[START OF Passage given]
TransWikia.com

Multivariate normal density in Python?

Stack Overflow Asked by Benno on December 23, 2021

Is there any python package that allows the efficient computation of the PDF (probability density function) of a multivariate normal distribution?

It doesn’t seem to be included in Numpy/Scipy, and surprisingly a Google search didn’t turn up any useful thing.

10 Answers

Here I elaborate a bit more on how exactly to use the multivariate_normal() from the scipy package:

# Import packages
import numpy as np
from scipy.stats import multivariate_normal

# Prepare your data
x = np.linspace(-10, 10, 500)
y = np.linspace(-10, 10, 500)
X, Y = np.meshgrid(x,y)

# Get the multivariate normal distribution
mu_x = np.mean(x)
sigma_x = np.std(x)
mu_y = np.mean(y)
sigma_y = np.std(y)
rv = multivariate_normal([mu_x, mu_y], [[sigma_x, 0], [0, sigma_y]])

# Get the probability density
pos = np.empty(X.shape + (2,))
pos[:, :, 0] = X
pos[:, :, 1] = Y
pd = rv.pdf(pos)

Answered by tsveti_iko on December 23, 2021

You can easily compute using numpy. I have implemented as below for the purpose of machine learning course and would like to share, hope it helps to someone.

import numpy as np
X = np.array([[13.04681517, 14.74115241],[13.40852019, 13.7632696 ],[14.19591481, 15.85318113],[14.91470077, 16.17425987]])

def est_gaus_par(X):
    mu = np.mean(X,axis=0)
    sig = np.std(X,axis=0)
[END OF Passage given]
[START OF Records shown]
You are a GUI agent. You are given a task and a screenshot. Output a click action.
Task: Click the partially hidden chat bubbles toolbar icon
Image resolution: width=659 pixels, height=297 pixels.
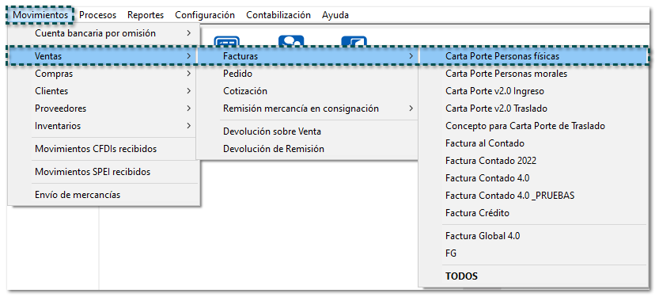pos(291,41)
[END OF Records shown]
[START OF Records shown]
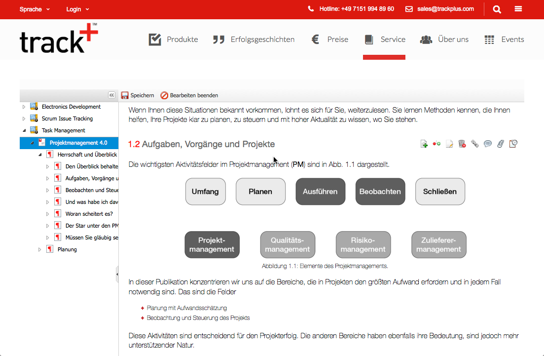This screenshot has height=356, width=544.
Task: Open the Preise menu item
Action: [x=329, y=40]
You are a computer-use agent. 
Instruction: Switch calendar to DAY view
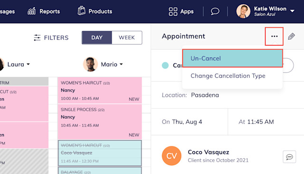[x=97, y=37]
[END OF Records shown]
[START OF Records shown]
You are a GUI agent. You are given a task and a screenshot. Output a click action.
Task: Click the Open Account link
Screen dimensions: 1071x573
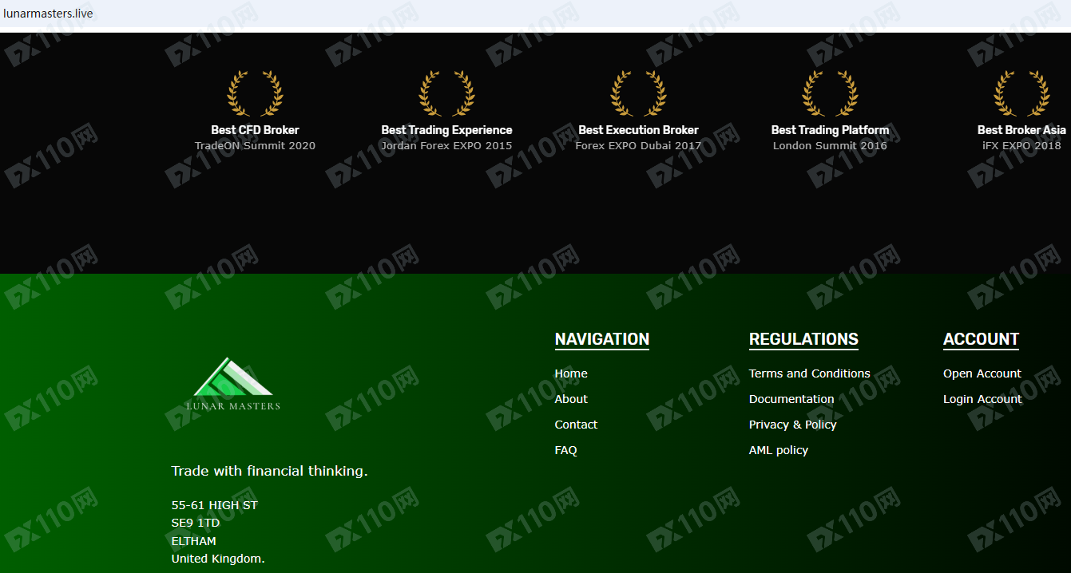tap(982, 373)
[END OF Records shown]
• Exercise prompt: Continue the Stack Overflow thread on computing the multivariate normal density in Python from its last line.

• Exercise result:
    return mu,sig

mu,sigma = est_gaus_par(X)

def est_mult_gaus(X,mu,sigma):
    m = len(mu)
    sigma2 = np.diag(sigma)
    X = X-mu.T
    p = 1/((2*np.pi)**(m/2)*np.linalg.det(sigma2)**(0.5))*np.exp(-0.5*np.sum(X.dot(np.linalg.pinv(sigma2))*X,axis=1))

    return p

p = est_mult_gaus(X, mu, sigma)

Answered by Freq on December 23, 2021

The following code helped me to solve,when given a vector what is the likelihood that vector is in a multivariate normal distribution.

import numpy as np
from scipy.stats import multivariate_normal

data with all vectors

d= np.array([[1,2,1],[2,1,3],[4,5,4],[2,2,1]])

mean of the data in vector form, which will have same length as input vector(here its 3)

mean = sum(d,axis=0)/len(d)

OR
mean=np.average(d , axis=0)
mean.shape

finding covarianve of vectors which will have shape of [input vector shape X input vector shape] here it is 3x3

cov = 0
for e in d:
  cov += np.dot((e-mean).reshape(len(e), 1), (e-mean).reshape(1, len(e)))
cov /= len(d)
cov.shape

preparing a multivariate Gaussian distribution from mean and co variance

dist = multivariate_normal(mean,cov)

finding probability distribution function.

print(dist.pdf([1,2,3]))

3.050863384798471e-05

The above value gives the likelihood.

Answered by Shahad on December 23, 2021

If still needed, my implementation would be

import numpy as np

def pdf_multivariate_gauss(x, mu, cov):
    '''
    Caculate the multivariate normal density (pdf)

    Keyword arguments:
        x = numpy array of a "d x 1" sample vector
        mu = numpy array of a "d x 1" mean vector
        cov = "numpy array of a d x d" covariance matrix
    '''
    assert(mu.shape[0] > mu.shape[1]), 'mu must be a row vector'
    assert(x.shape[0] > x.shape[1]), 'x must be a row vector'
    assert(cov.shape[0] == cov.shape[1]), 'covariance matrix must be square'
    assert(mu.shape[0] == cov.shape[0]), 'cov_mat and mu_vec must have the same dimensions'
    assert(mu.shape[0] == x.shape[0]), 'mu and x must have the same dimensions'
    part1 = 1 / ( ((2* np.pi)**(len(mu)/2)) * (np.linalg.det(cov)**(1/2)) )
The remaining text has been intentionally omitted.